Luka Modric mendapat apresiasi dari pemain Kroasia usai memainkan laga ke-200 untuk negaranya

Kepemimpinan Luka Modric Jadi Inspirasi

Selain kemampuan teknisnya, Luka Modric di kenal sebagai sosok pemimpin yang mampu memberikan ketenangan kepada rekan-rekannya di lapangan. Karakter tersebut kembali terlihat ketika Kroasia menghadapi Portugal.

Walaupun timnya tertinggal dan akhirnya tersingkir, Modric tetap berusaha membangun serangan serta menjaga semangat para pemain hingga peluit panjang di bunyikan. Sikap tersebut mendapat apresiasi dari Zlatko Dalić yang menilai Modric telah memberikan seluruh kemampuannya untuk negaranya.

Selama membela Timnas Kroasia, Modric berhasil mengukir berbagai prestasi bersejarah. Ia menjadi aktor utama saat Kroasia finis sebagai runner-up Piala Dunia 2018 dan kembali membawa negaranya meraih peringkat ketiga pada edisi 2022.

Catatan tersebut menjadikan Modric sebagai salah satu pemain paling berpengaruh dalam sejarah sepak bola Kroasia sekaligus sosok yang di hormati di kancah internasional.

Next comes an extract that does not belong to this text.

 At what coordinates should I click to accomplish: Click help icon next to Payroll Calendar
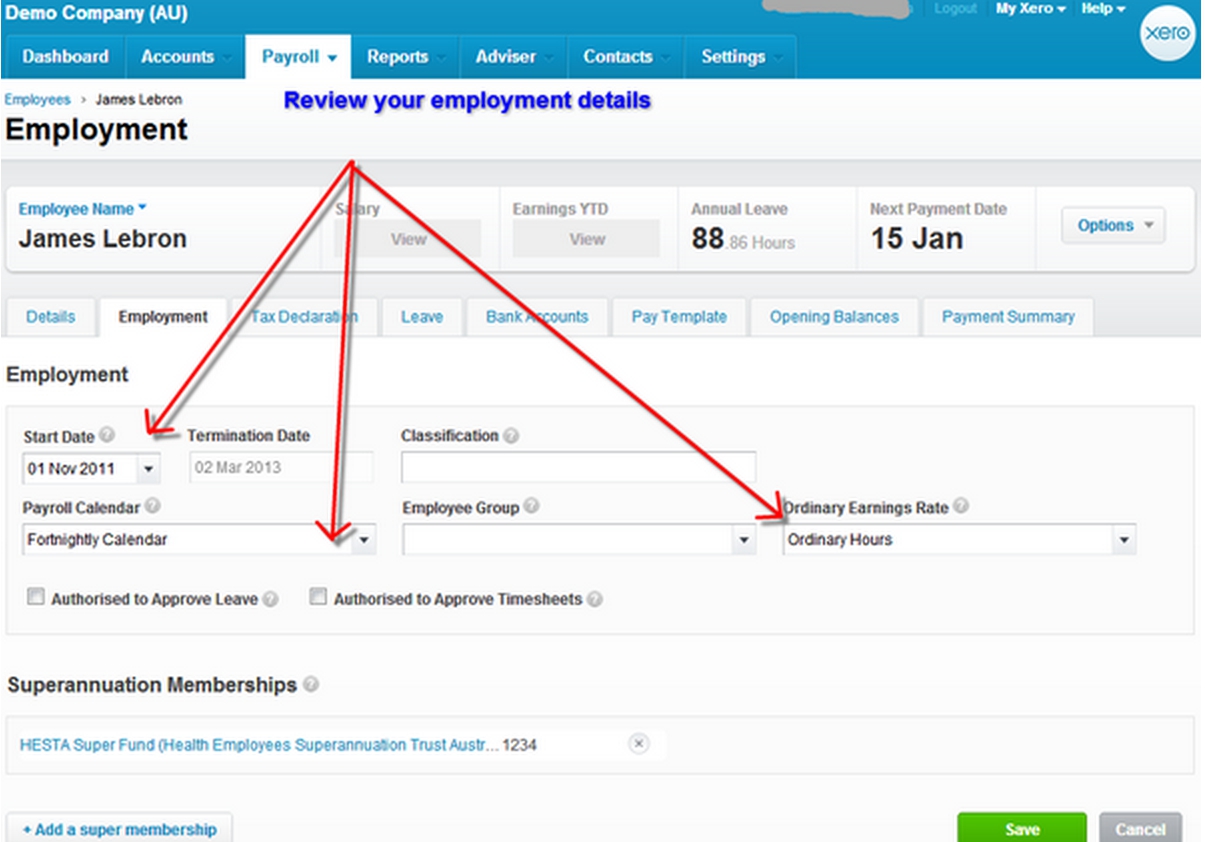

Cristiano Ronaldo dan Roberto Martinez Berikan Penghormatan

Usai pertandingan, Cristiano Ronaldo menjadi salah satu pemain pertama yang menghampiri Luka Modric. Momen pelukan kedua mantan rekan setim di Real Madrid itu menjadi salah satu adegan paling emosional setelah laga berakhir.

Ronaldo menegaskan bahwa usia maupun keputusan pensiun tidak akan mengurangi kebesaran nama Modric. Menurutnya, gelandang Kroasia tersebut telah membangun warisan yang luar biasa selama berkarier di dunia sepak bola.

Pujian juga datang dari pelatih Portugal, Roberto Martinez. Ia menilai Modric memiliki kecerdasan bermain yang luar biasa sehingga tetap mampu tampil kompetitif meski telah memasuki usia 40 tahun.

Martinez menilai kemampuan Modric dalam membaca situasi pertandingan, mengatur aliran bola, dan mengambil keputusan menjadi kualitas yang tidak di miliki banyak pemain. Hal itu membuatnya tetap mampu tampil di level tertinggi hingga saat ini.

Apa pun keputusan Luka Modric setelah Piala Dunia 2026, namanya telah tercatat sebagai salah satu legenda terbesar dalam sejarah sepak bola. Perjalanan panjangnya bersama Timnas Kroasia di penuhi prestasi, dedikasi, dan kepemimpinan yang menjadi inspirasi bagi banyak generasi pesepak bola. Jika laga melawan Portugal benar menjadi penampilan terakhirnya di Piala Dunia, Modric meninggalkan panggung dengan warisan yang akan selalu di kenang oleh para pencinta sepak bola di seluruh dunia.